Quantitation of a Murine Leukemia Virus With a Spleen Colony Assay2

Abstract

A method is described for the rapid quantitation of the Rauscher leukemia virus with a spleen colony assay. Virus-induced cell colonies in the spleen can be scored macroscopically at 6 to 8 days after virus inoculation into adult mice, and the colonies consist predominantly of nucleated erythrocytes in various stages of differentiation. It was shown that there was a linear relationship between virus concentration and number of colonies in the spleen. The serial isolation of virus from single colonies thus provides a method for the production of genetically homogeneous lines of this virus. Six strains of mice were tested for susceptibility to the colony-forming unit (CFU) assay.
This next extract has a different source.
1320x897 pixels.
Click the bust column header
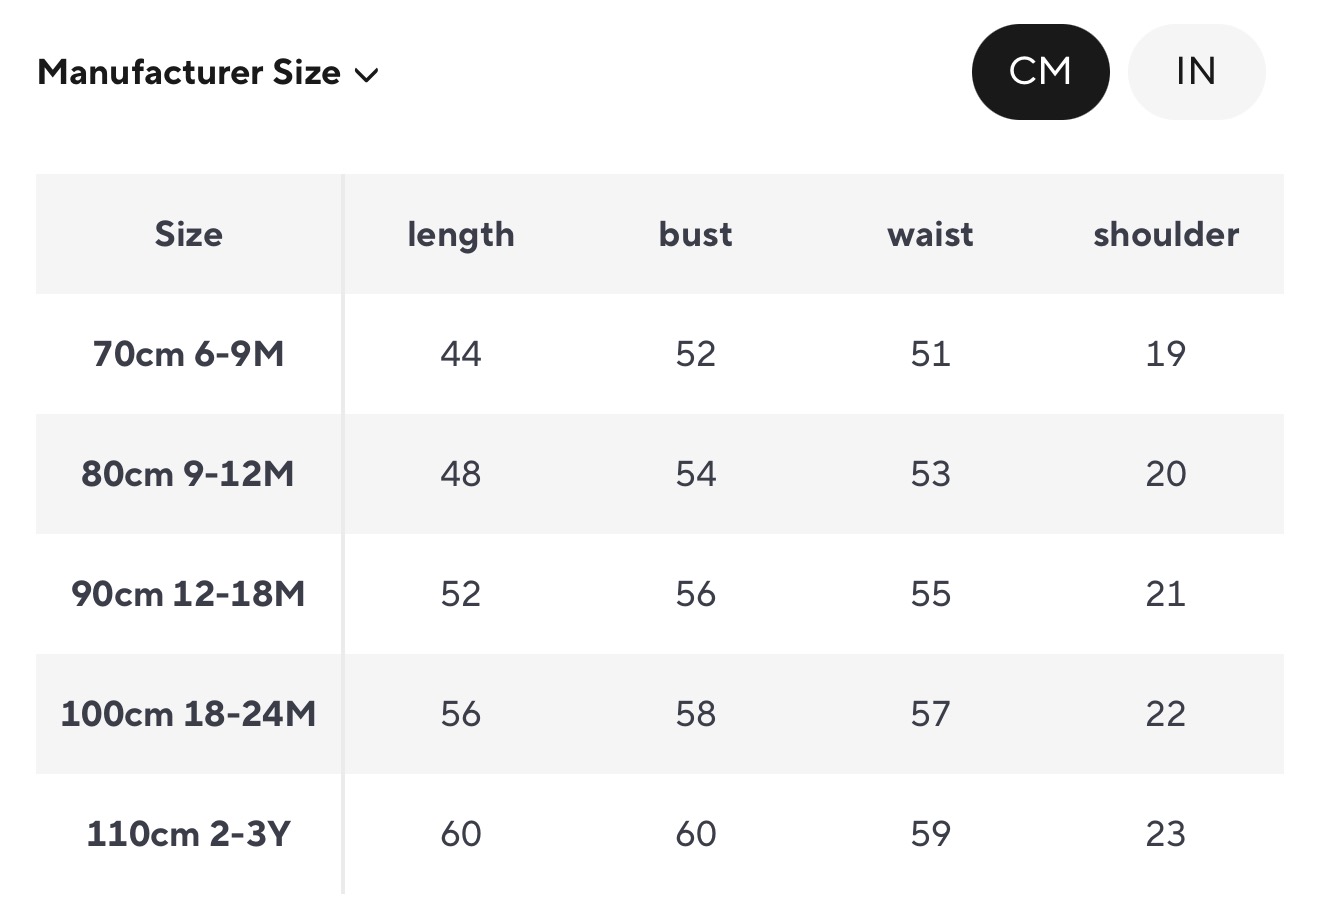tap(696, 234)
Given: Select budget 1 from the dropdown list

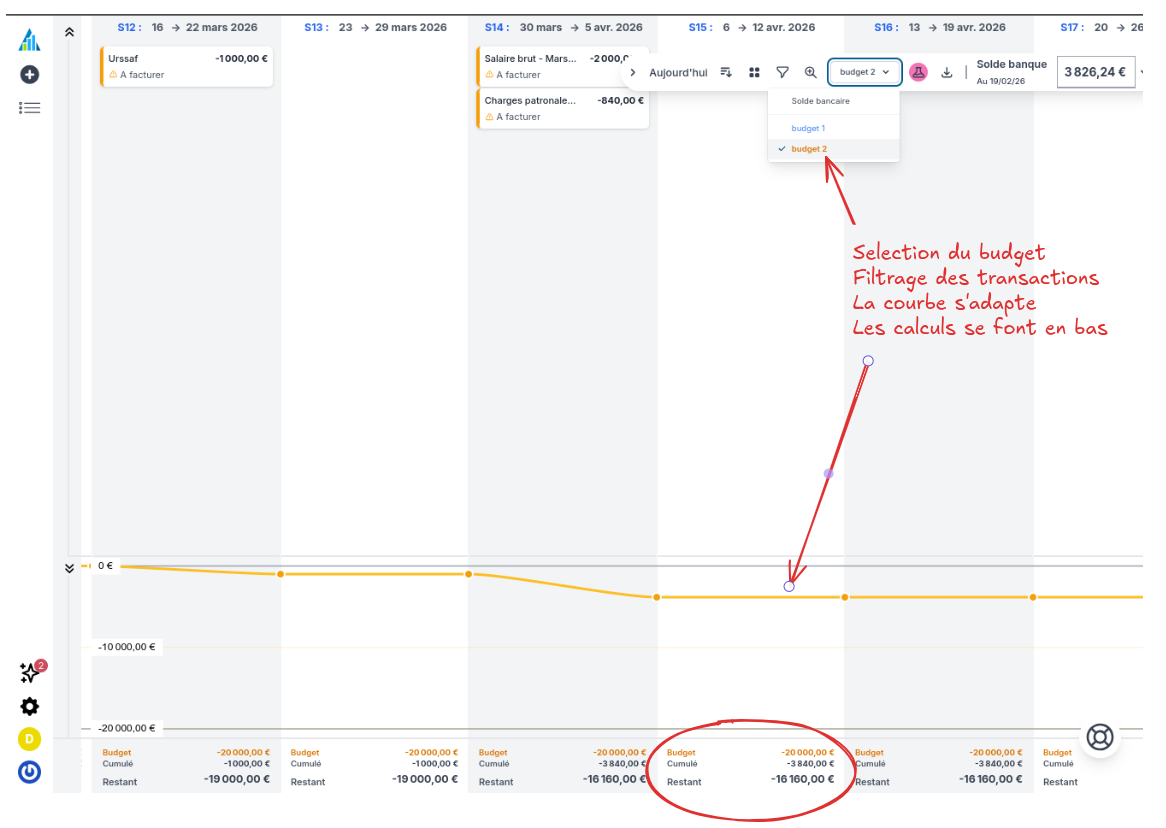Looking at the screenshot, I should point(808,128).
The highest CFU titers were obtained with SWR and Swiss, somewhat lower titers with BALB/c, DBA/2, and C3H, and the lowest with C57BL/6 mice. Intravenous inoculation gave an average of 10 times higher CFU titers than intraperitoneal inoculation. Virus titers expressed as endpoint for leukemia in an observation period of 150 days were higher than virus titers expressed as CFU in an observation period of 7 days, by a factor of 13 and 71 in two experiments with spleen extracts, and by a factor of 6 when plasma was used as the source of virus. With the use of the CFU assay, the half-life of the Rauscher virus at 37° C was found to be about 70 minutes.